Corralito era il nome informale delle misure economiche adottate in Argentina alla fine del 2001 dal ministro dell’Economia Domingo Cavallo per fermare una corsa agli sportelli che implicava un limite di prelievi di contanti di 250 ARS a settimana (a quel tempo US$1 = 1 ARS). I trasferimenti elettronici e i pagamenti con carte di credito e debito però non erano stati interrotti. Corralito è il diminutivo di corral, che significa “recinto per animali”; il diminutivo è usato nel senso di “piccolo recinto” e in Argentina anche “box per bambini”. Questo nome espressivo alludeva alle restrizioni imposte dal provvedimento.

Nel 2001, l’Argentina era nel mezzo di una crisi: fortemente indebitata, con un’economia in completa stagnazione (una recessione durata quasi tre anni), e il tasso di cambio era fissato per legge a un dollaro USA per peso argentino, il che rendeva le esportazioni non competitive e di fatto privavano lo Stato di una politica monetaria indipendente. Le operazioni con carte di credito, bancomat, assegni e altri mezzi di pagamento potevano essere effettuate normalmente, ma la mancanza di disponibilità di contante era il punto focale della situazione.

La proposta di Javier Milei

La proposta, chiamata “Legge delle basi e dei punti di partenza per la libertà degli argentini”, o anche “Legge omnibus”, è composta da 664 articoli che abrogano o modificano leggi in materia economica, fiscale, sociale ecc. con l’intento di rendere operativo al più presto il programma elettorale di Milei.
Qui un filmato della sua campagna elettorale

Nella manovra economica subito attivata dal Ministro dell’Economia Luis Caputo abbiamo assistito alla svalutazione della moneta argentina, il peso, e ingenti tagli alla spesa pubblica. Il “Decreto di necessità e urgenza” (DNU), entrato in vigore il 29 dicembre, contiene più di 300 modifiche alle leggi argentine in materia di economia, compresa la norma che impediva la privatizzazione delle aziende statali, come indicato nella “legge omnibus”.

In particolare, vengono promosse modifiche normative volte a promuovere il libero commercio internazionale di gas naturale, gas naturale liquefatto, gas propano liquefatto e butano, petrolio e suoi derivati. Anzi, anche i terzi non produttori possono sviluppare il trattamento del gas, l’estrazione di liquidi dal gas naturale, la liquefazione del gas naturale, il trasporto del gas, del petrolio, dei suoi derivati e dei combustibili liquidi in genere; lo stoccaggio di gas, gas naturale liquefatto, petrolio, suoi derivati e combustibili liquidi in genere.

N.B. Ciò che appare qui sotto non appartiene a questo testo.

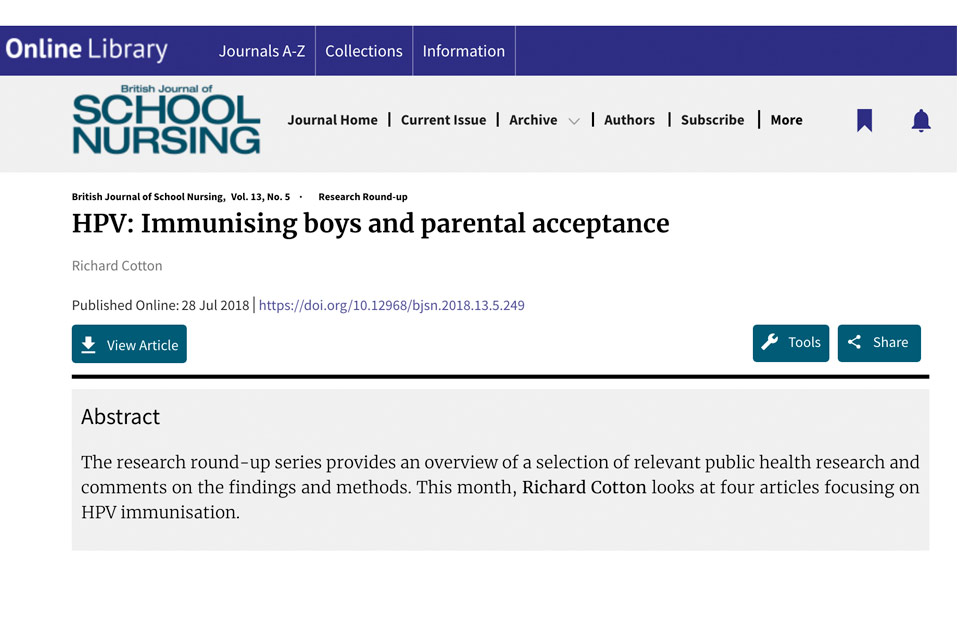Open the Collections menu
This screenshot has height=640, width=960.
[364, 50]
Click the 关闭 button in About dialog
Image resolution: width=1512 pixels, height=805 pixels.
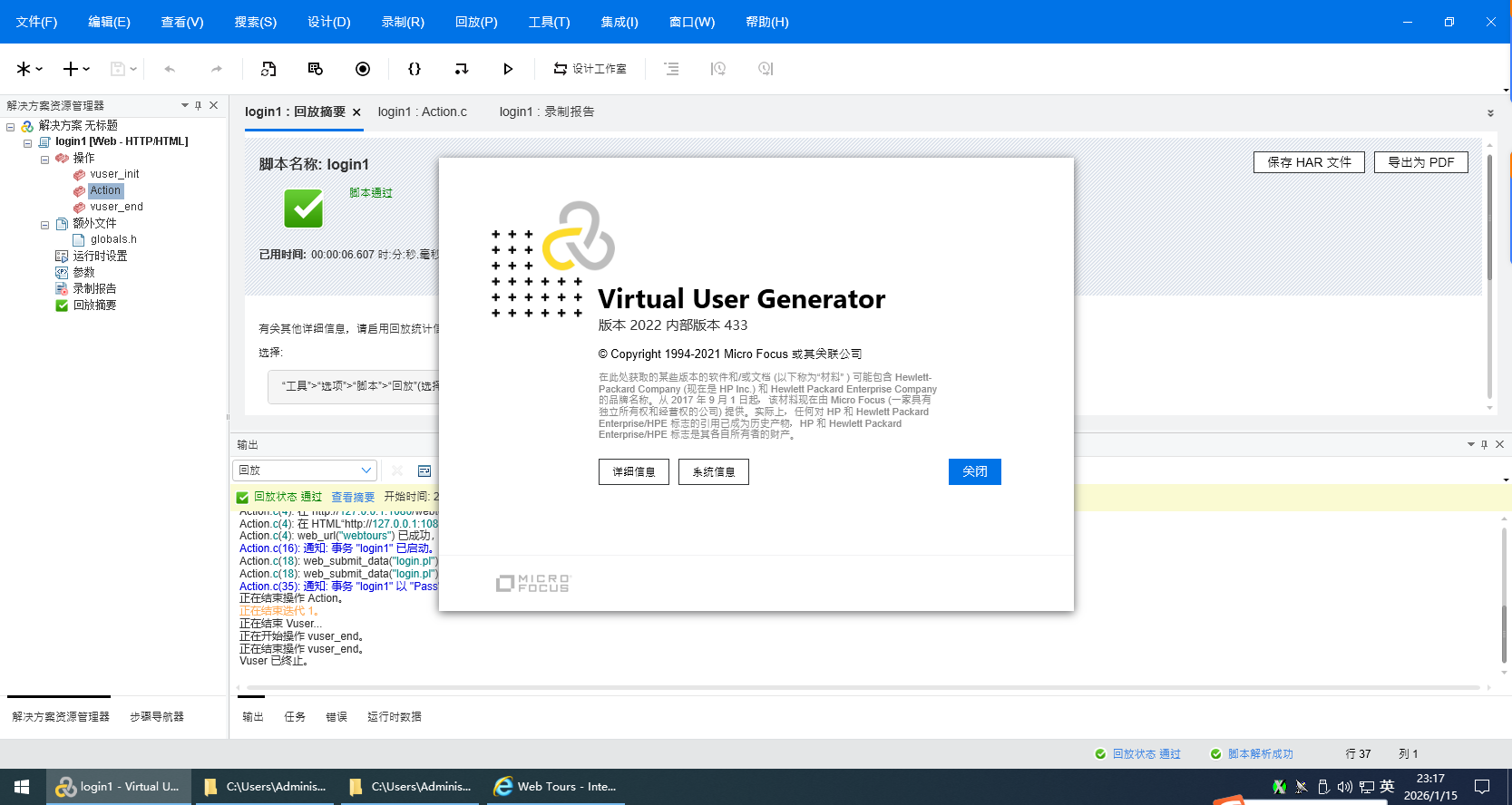click(x=974, y=471)
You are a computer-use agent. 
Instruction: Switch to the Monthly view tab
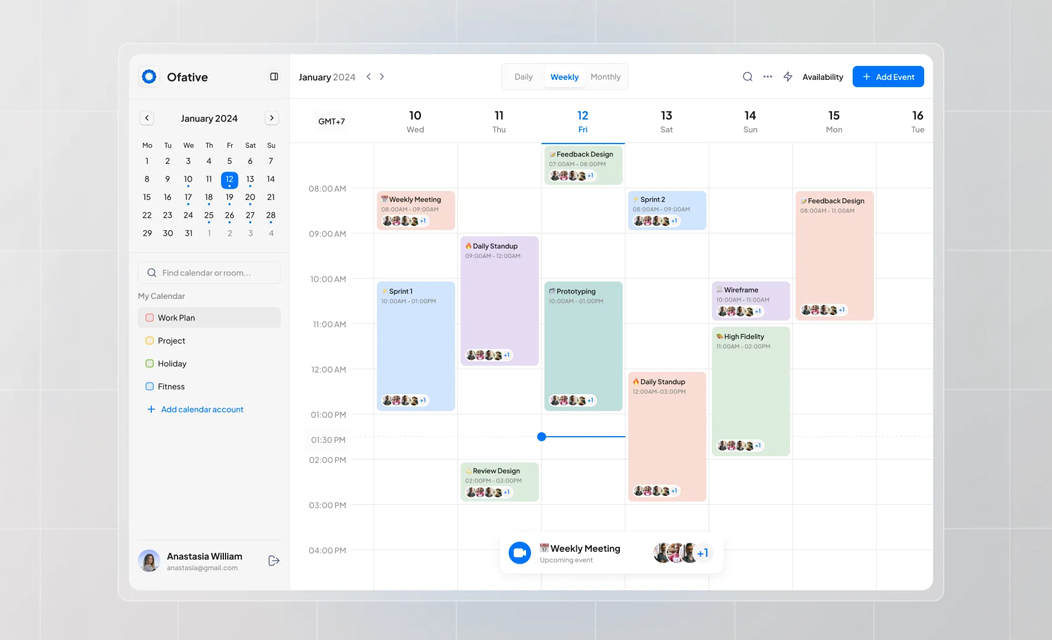click(x=605, y=77)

Inoltre, si promuovono l’approfondimento della libera commercializzazione, della concorrenza e dell’espansione dei mercati dell’elettricità, degli idrocarburi (gas e petrolio) e dei biocarburanti in tutte le loro forme (presenti e future) e un quadro giuridico per lo sviluppo di infrastrutture da parte del settore privato nei settori degli idrocarburi e del trasporto di energia elettrica.

Le privatizzazioni

Le aziende in via di privatizzazione, che Milei aveva già nominato durante la sua campagna elettorale, sono le più disparate: il Banco de la Nación e tutte le sue filiali, ossia la Banca Centrale Argentina e la Zecca, la compagnia petrolifera YPF, le miniere di carbone YCRT, la compagnia aerea e quella ferroviaria statale, l’azienda che gestisce la rete idrica AySa, l’agenzia di stampa Télam, Correo Argentino che gestisce il sistema postale e la compagnia elettrica statale Nucleoeléctrica Argentina. Sono circa 40 aziende di importanza nazionale.

L’aspetto più delicato è costituito dalla richiesta del presidente Milei di dichiarare “l’emergenza pubblica in materia economica, finanziaria, fiscale, di sicurezza sociale, di difesa, tariffaria, energetica, sanitaria, amministrativa e sociale fino al 31 dicembre 2025” con una possibile proroga di altri due anni. Ma questo aprirebbe una pericolosa deriva verso i pieni poteri e lo scavalcamento del Parlamento.